Questioner: Can we help our children and others that we love to transcend their unconsciousness? Or is it necessary for them to go through it on their own?
ET: There are more children born nowadays who may not have to go through the deep unconsciousness that [adults] had to go through, certainly that I had to go through.
ET: There are more children born nowadays who may not have to go through the deep unconsciousness that [adults] had to go through, certainly that I had to go through. And also there are more children born nowadays to parents who are in the awakening process, or relatively conscious parents. In my generation, I can’t think of any conscious parents. There might have been some, but it was rare. They are still rare now, but much less rare than before. I loved my parents, but they were deeply unconscious. So, the question is how to help the children stay relatively conscious, so that they do not get drawn into the mass unconsciousness that still pervades mass culture, and the technology that promotes unconsciousness and addictive behavior.
The most powerful teaching is not what you say or do to them, but your state of consciousness at home. That’s the very foundation for teaching your children. It has nothing to do with teaching, the foundation for transmitting consciousness is not even wanting to transmit consciousness to them, but to hold the space of presence as you interact with them at home. Also, to hold presence as much as possible as you interact with your husband. There’s a relationship there that will infect them, with either presence or painbody.
The most vital thing is, before even thinking of doing anything, is being conscious. They observe how you behave, and they take that on board to some extent. Of course, another influence is mass culture, as they spend more time at school. Occasionally there may be things that you can point out to them, so that they stay in touch with immediate experience, sensory experience. Don’t let them lose touch with nature. So many children these days are so involved in technological games, they don’t experience nature anymore. It’s something totally alien to them. That’s a very harmful thing. It’s a great deprivation, to be deprived of the immediate experience of the natural world, which puts you in touch with deeper levels of your own being. To have an animal at home is a great help. If children relate to the dog, it’s a non-conceptual relationship. You can touch the dog, look after the dog. Getting out into nature periodically, without the gadgets that [kids] usually have.
[Watching] television is a state of semi-comotose hypnosis. It may not be easy because everybody else is doing that kind of thing. It’s not that you have to eliminate that kind of activity completely, but discourage them from spending 100% of their free time with those things. Take them into nature, without the gadgets. Encourage them to direct sensory experience – to touch, to feel, to look at things. Encourage them to not confuse conceptual labeling with true knowledge or experience.

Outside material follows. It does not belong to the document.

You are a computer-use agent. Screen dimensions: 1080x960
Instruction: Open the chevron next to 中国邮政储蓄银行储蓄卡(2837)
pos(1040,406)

When [kids] are learning language, encourage them not to equate concepts with reality. When you teach them what something is, encourage them to touch it, to see it, to feel it, not just to say, “this is called such-and-such”. Continue to look at it. Otherwise, you stop experiencing – and all you have is a mental label.
Questioner: They label themselves, as well. I’ve noticed this with my daughter, she will come home and say “I’m stupid” at this or that.
ET: That’s a good way to encourage her not to identify with her thoughts. So if you can point out that it’s just a thought, and that they don’t have to believe in every thought that comes. If you can somehow work with them to have them realize that they are not their thoughts, so that there’s a space between them and their thoughts, to observe their thoughts, and when thoughts come you can explain “it’s no more than a thought” and it may not be the reality, it may not be true.
Most humans have painbody. Dis-identify from the painbody by pointing out that this is the painbody. I’ve often said not to call it “painbody” for the children. Give it a name, call it something, and mention it when occasionally they get taken over by it. Point it out to them afterwards, “what was that, that took you over?” so that an awareness develops. There’s the emotion, and there’s the awareness. Encourage that kind of thing, so that they are able to look at the emotion that takes them over from time to time. And after the event, not during the event initially, say to them, “What was it that took you over when you started screaming yesterday? What was that?” and say, “What does it feel like?” or invent some game, so that you can make it into something that they can be aware of. Then “let’s wait for next time it comes, and see how it feels”. If you have it, then you can point out after you’ve woken up from your painbody – “the same thing happened to me”. The key in education is to show the possibility of being aware, rather than always being identified with what arises in their mind.